Bowie Fell to Earth
Last night Bill and I watched
The Man Who Fell to Earth. Very good, but
depressing! Somehow it's almost worse when depressing films are well executed - I couldn't even just fall asleep as I normally do during movies. From comments I've read about the film, a lot of people seem to take away an anti-business message, but (naturally) I was more struck by the anti-state bits - particularly the pitiful university prof being brought back to life by contact with this large company, but then selling it out to the state in the end. The G-men themselves were totally creepy - with the bragging about not being any sort of 'mere' mafia. I guess the state is the uber-mafia! But of course the strongest sense of sorrow came from the alien's desire to return home and his inability to do so. You thought - along with him - that if he worked just a
little bit harder, he could get what he wanted so badly. But then you (and he) wondered if he really was willing to do that, especially with all the resistance he met. But then of course sympathy for him was tempered by the reflection that he must have started his journey here by murdering the woman who he tried to sell his ring to :-/
Bill and I sat around after the movie hating the state and all people who want to push other people around, and the miserable dragging weight such people inflict on the world's stock of creativity and energy.
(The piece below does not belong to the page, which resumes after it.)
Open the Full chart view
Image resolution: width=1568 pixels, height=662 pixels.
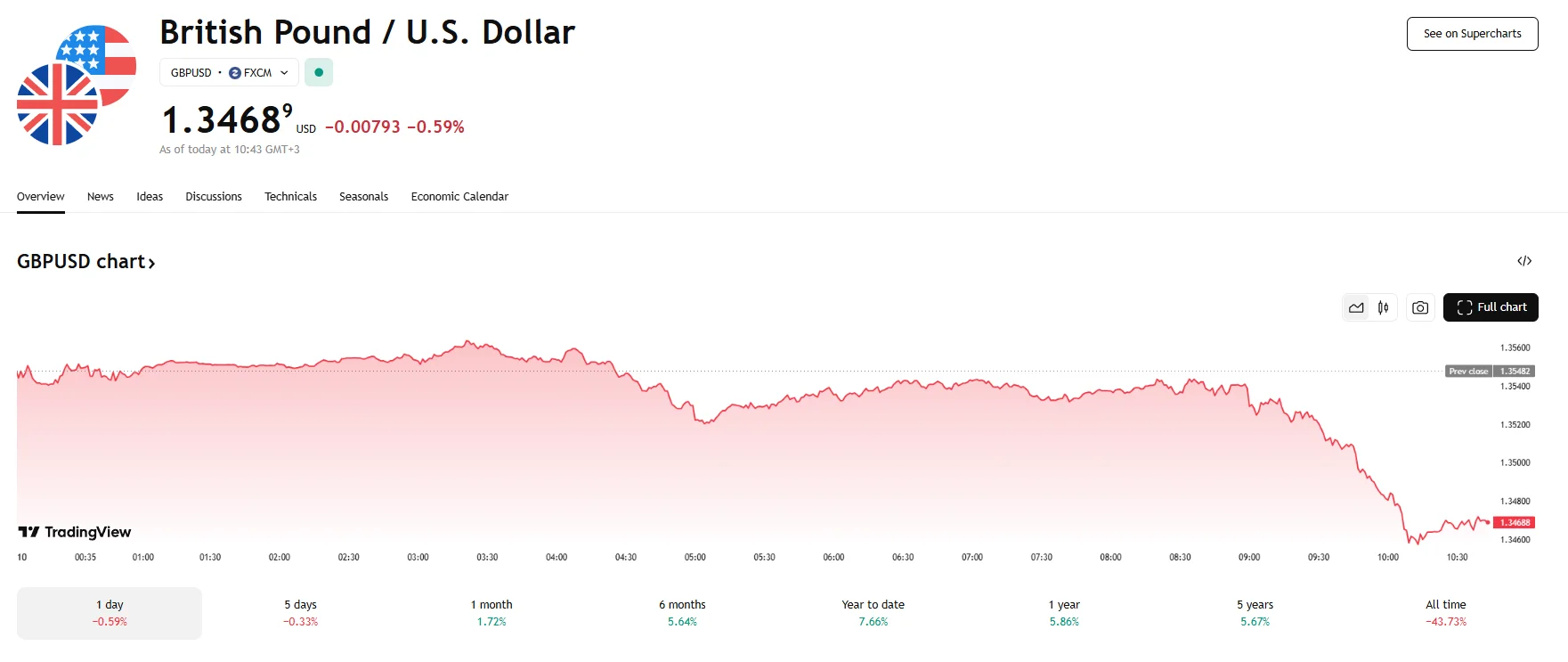[x=1491, y=307]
The best comment from Amazon's review page is probably this:
It is a film about failure and disappointment .
You will see an unforgettable film in a great package .
However , be prepared to be depressed - watch it when you're in a good mood , as you can only go south from there.
One quibble - it might be better to watch when already depressed, because why spoil a perfectly good mood by getting bummed out by the seeming inevitability of death and grief into he world? Why now wait for a moment when you're
ready to wallow in the world's sorrows? Like the Blues, something like this can trip you 'down so low that that it looks like up' (to paraphrase someone).